CodePudding user response:
I have the idea of cloning the current ByteBuffer each time, you can use the method duplicate() :
ByteBuffer java.nio.ByteBuffer.duplicate()
Creates a new byte buffer that shares this buffer's content.
class MyService {
private ByteBuffer remoteData;
@PostContruct
public void init() {
remoteData = callAPI(); // returns ByteBuffer as type
}
public getDataAndDoSomething(Request req) {
ByteBuffer remoteToBeUsed = remoteData.duplicate();
try (Inputstream is = new ByteBufferBackedInputStream(remoteToBeUsed )) {
// proceed with ByteBufferBackedInputStream
}
}
}
CodePudding user response:
No need. ByteBuffers are purely memory constructs (which does mean, if that API returns a tonne of data (say, 500MB or more), this is not a good idea!) - you can trivially reset them.

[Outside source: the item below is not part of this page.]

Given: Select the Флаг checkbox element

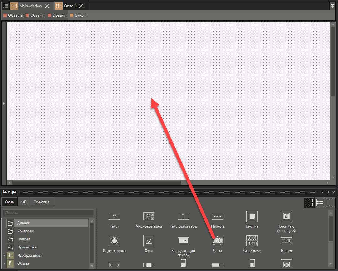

Buffers start at 0 (that part's simple enough), and have a specific capacity (a set size; buffers do not grow or shrink). They even have a mark in order to facilitate reading less than the full capacity and then 'flipping' the buffer to then read what you just wrote. Their usual purpose is to be an intermediary: A 'writer' process fills it, until capacity or not, and then the buffer is 'flipped' so that a 'reader' process reads what was just put in it, and when it is done, it resets back to 'write' mode, back and forth, over and over. Thus, they have 4 numbers: start (always 0), position, mark, and end.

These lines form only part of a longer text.